Tondons – lavons – cardons – filons – tissons – vendons… La chaîne millénaire du travail de la laine, que célèbre la chanson, est donc bel et bien brisée. Si elle revient de Shangaï, la laine revient lavée, cardée, filée, tissée.

– Mais voyons, qu’est-ce que tu me racontes ? Tu ne sais pas que dans la vallée, en bas de Saint-Firmin, juste après le pont sur la Séveraisse, l’ancienne usine de filage a ressuscité ?
– Ah bon ?…
…Alors hier après-midi, on est allées voir.
Devant un bâtiment flambant neuf, sous les grands arbres, un bouquet de femmes multicolore était assis en rond : c’était samedi, et comme tous les samedis après-midi, les tricoteuses tricotaient, et devisaient.

La Filature du Valgaudemar

J’ai discuté avec la patronne : pour le moment, la Filature des Hautes Alpes ou Laines du Valgaudemar n’a que deux employés. Elle envoie laver ses laines en Italie, à Biella (cette ville est vouée à cette activité depuis toujours), et les achète à un négociant qui les sélectionne en France.
– Alors, vous n’achetez pas leur laine aux éleveurs du coin ?
– Impossible.
– … ?
– En France, on a perdu l’expertise dans le domaine de la laine. C’est tout un savoir-faire qui permettait aux éleveurs de produire des laines de qualité pour l’industrie textile. Acheter la laine mérinos d’ici n’est tout simplement pas rentable.
..La dame de la filature file des laines de qualité, le mérinos ou l’alpaga. Vend plutôt cher des écheveaux aux fins coloris, communique sous un désign soft et chic… .Je lui achète deux glaces et cinq pelotes. Puis nous remontons à la ferme.

…La laine des moutons
C’est nous qui la chantaine
La laine des moutons
C’est nous qui la chantons…
Sur le chemin du retour, la petite Aïda chante et danse, pieds nus, les six couplets de la vieille chanson de la laine, puis encore, et encore : c’est un air fait pour ne jamais s’arrêter. – Venue de partout en France, lavée en Italie, la chanson neuve qui est filée ici, elle, n’a de local que ses derniers couplets.

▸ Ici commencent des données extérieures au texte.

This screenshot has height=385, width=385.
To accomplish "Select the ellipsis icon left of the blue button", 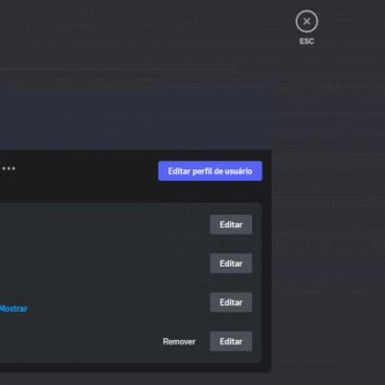I will [9, 168].
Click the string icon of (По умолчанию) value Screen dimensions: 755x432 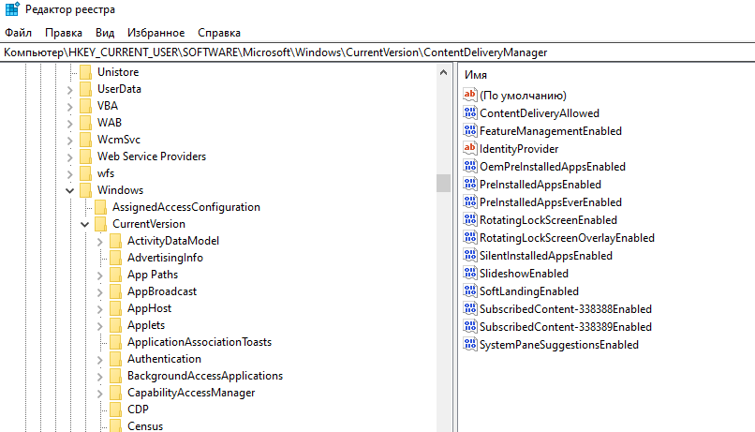[x=470, y=96]
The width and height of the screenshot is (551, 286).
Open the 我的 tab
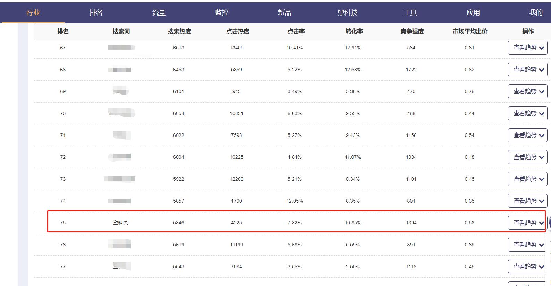[535, 13]
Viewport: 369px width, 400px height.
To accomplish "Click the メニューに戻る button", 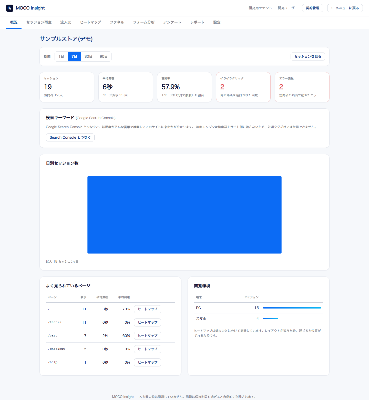I will (x=345, y=8).
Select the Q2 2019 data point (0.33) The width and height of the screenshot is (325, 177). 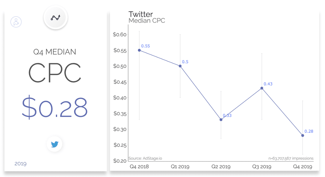click(x=221, y=120)
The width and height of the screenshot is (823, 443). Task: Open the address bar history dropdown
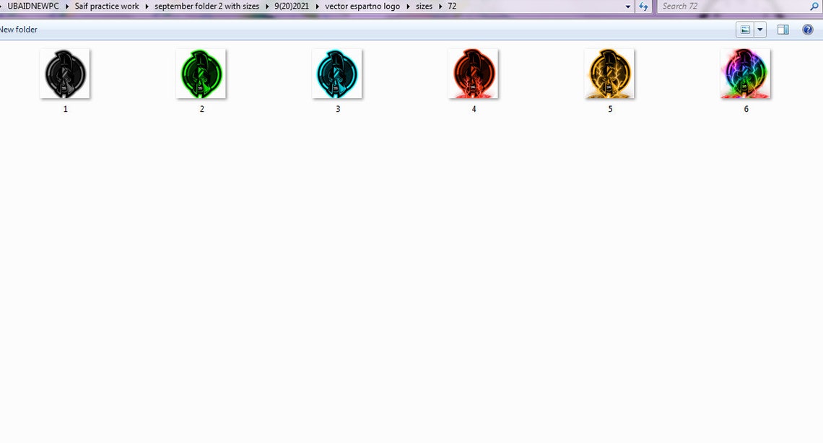click(x=627, y=6)
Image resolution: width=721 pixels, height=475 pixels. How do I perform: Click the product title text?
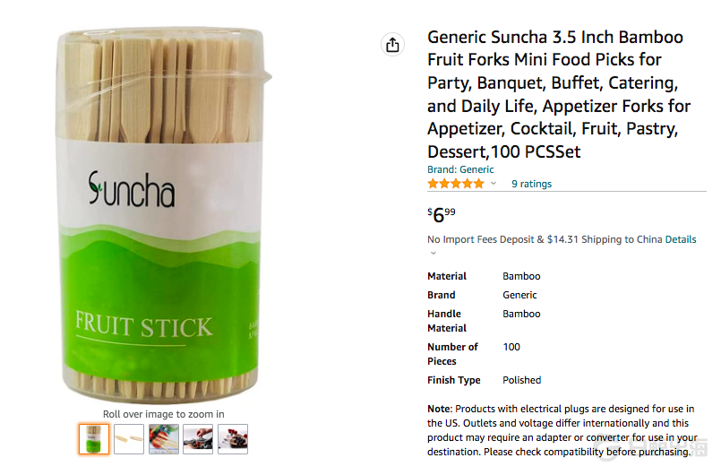pos(559,94)
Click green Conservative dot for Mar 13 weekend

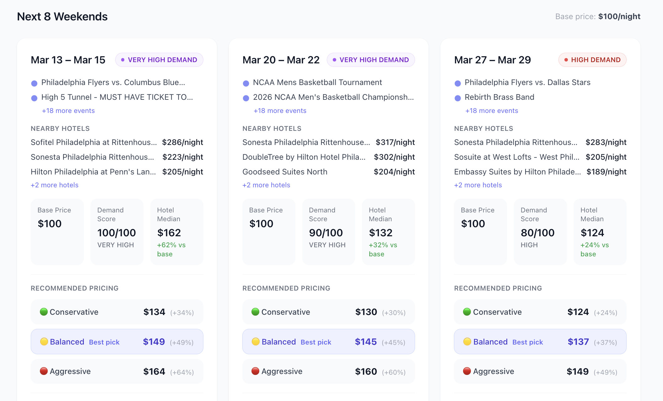coord(44,312)
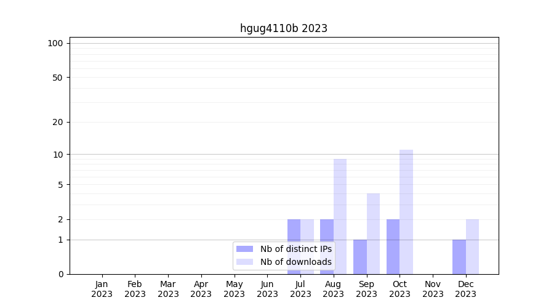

Perplexe, en arrivant à la maison, je suis allée sur le site du Sénat, qui s’est intéressé à ces questions depuis que chez les éleveurs français, on ne sait plus comment se débarrasser d’une laine même plus bonne à brûler, incinérer, mêler à d’autres abjects résidus – alors que le suint même, est en soi un utile sous-produit.

https://www.senat.fr/questions/base/2021/qSEQ210724080.html

…Puis, m’est revenue cette chanson simili-médiévale – bien moins véridique que les bourrées de bergères fileuses, fillettes éplorées qui ont oublié leur déjeuner, égaré leurs moutons, de loups voleurs d’agneaux les plus biaux, dont vous ne vous souvenez peut-être pas ?… Composée juste après la guerre par un dénommé Robert Marx, alias Robert Marcy, qui l’avait échappé belle grâce à quelques Justes de nos montagnes, elle a depuis souvent été reprise : celle-là, vous la connaissez sans doute?…

File la laine file les jours
Garde ma peine et mon amour
Livre d’images des rêves lourds
Ouvre la page à l’éternel retour

4 commentaires sur « La laine des moutons, c’est nous qui… »

  1. Comme toujours, Marie nous transporte dans des lieux improbables, qu’elle sublime par son écriture limpide, efficace, poétique, qui vient directement du cœur. Ce qui conforte chaque fois, la beauté des paysages des régions de France, et celle non moins belles, des femmes et des hommes qui l’entretiennent. Merci Marie.